Texte à lire
---------------
Réchauffement climatique et réchauffement diplomatique

Quiconque vit en France ou dans nombre d’autres pays européens se souvient de la tempête de décembre 1999. Non, je ne parle pas de la tempête informatique, monétaire et économique qui a précédé l’avenant du nouveau millénaire et la préparation pour la nouvelle monnaie unique, l’euro. C’était déjà la « tempête du siècle », manière de parler. Je parle de la tempête de vent ainsi baptisé, qui s’est abattue sur le Vieux Continent à partir du 26 décembre 1999. Venant de l’océan Atlantique avec une violence sans précédent, quel cadeau pour les fêtes de fin d’année ! Des bateaux réduits en ruines, des dommages énormes dans les villes côtières, des bâtiments sérieusement abîmés même loin de la côte, des infrastructures affectées et des forêts ravagées. Avec un bilan en France de 140 morts et plus de 17 milliards d’euros de dommages, on n’est pas prêt de l’oublier. Cet événement climatique extrême n’était pas le premier du genre et c’était loin d’être le dernier. Avec le réchauffement climatique personne n’est à l’abri, surtout dans les villes côtières. Quand ce ne sont pas les vents, ce sont les tsunamis ou la montée du niveau de la mer. Mère nature prend sa revanche aux abus que les Hommes lui infligent.

Parmi les nombreux dommages étaient ceux soufferts par le Château de Versailles, une des icônes du patrimoine français, célèbre à travers le monde entier. Avec le déficit qui n’arrête pas de se creuser au budget national, la culture est la dernière des priorités de nos gouvernants, qui préfèrent donner des exonérations d’impôts aux plus riches plutôt que de financer les travaux publics, que ce soit pour les infrastructures ou pour l’entretien de notre héritage culturel.
---------------
Exercices
**a.** Recopiez fidèlement le passage du texte sur la tempête de 1999 qui commence à « Parmi les nombreux » et se termine à « notre héritage culturel. ».
**b.** Relevez les phénomènes qui, d'après le texte sur la tempête de 1999, menacent les villes côtières avec le réchauffement climatique.
**c.** Répondez aux questions suivantes à l'aide du texte sur la tempête de 1999.
(i) À partir de quelle date la tempête s'est-elle abattue sur le Vieux Continent ?
(ii) Combien de morts la tempête a-t-elle causés en France ?
(iii) Quel monument du patrimoine français figure parmi les lieux endommagés ?

Documents fournis
---------------
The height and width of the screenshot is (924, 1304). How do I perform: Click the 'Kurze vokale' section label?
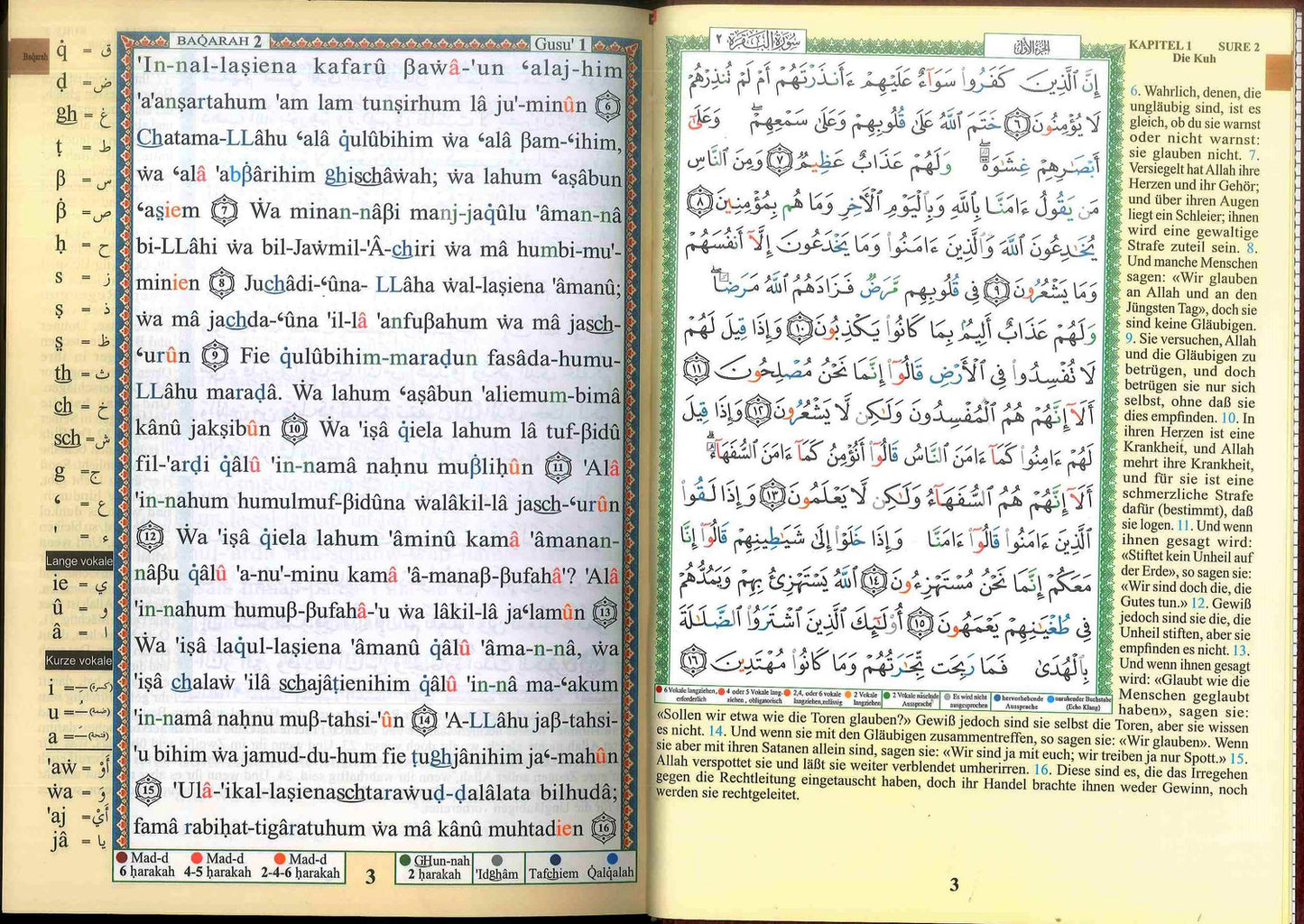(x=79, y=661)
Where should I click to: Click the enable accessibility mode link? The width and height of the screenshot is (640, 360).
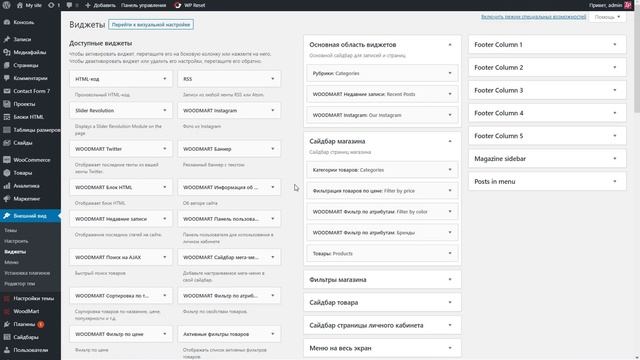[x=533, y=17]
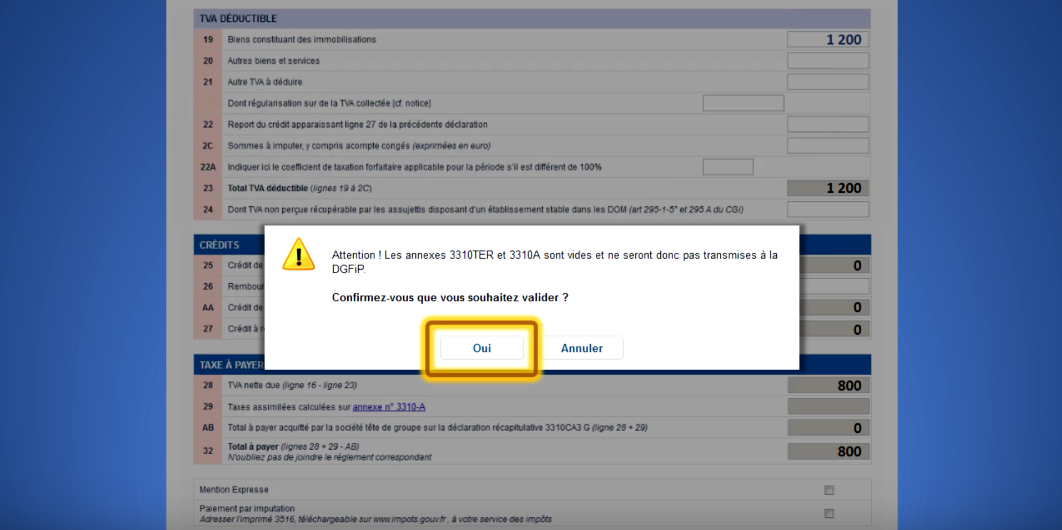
---------------
Corrigé
**a.**
Parmi les nombreux dommages étaient ceux soufferts par le Château de Versailles, une des icônes du patrimoine français, célèbre à travers le monde entier. Avec le déficit qui n’arrête pas de se creuser au budget national, la culture est la dernière des priorités de nos gouvernants, qui préfèrent donner des exonérations d’impôts aux plus riches plutôt que de financer les travaux publics, que ce soit pour les infrastructures ou pour l’entretien de notre héritage culturel.

**b.** Les vents, les tsunamis et la montée du niveau de la mer.

**c.**
(i) À partir du 26 décembre 1999.
(ii) 140 morts.
(iii) Le Château de Versailles.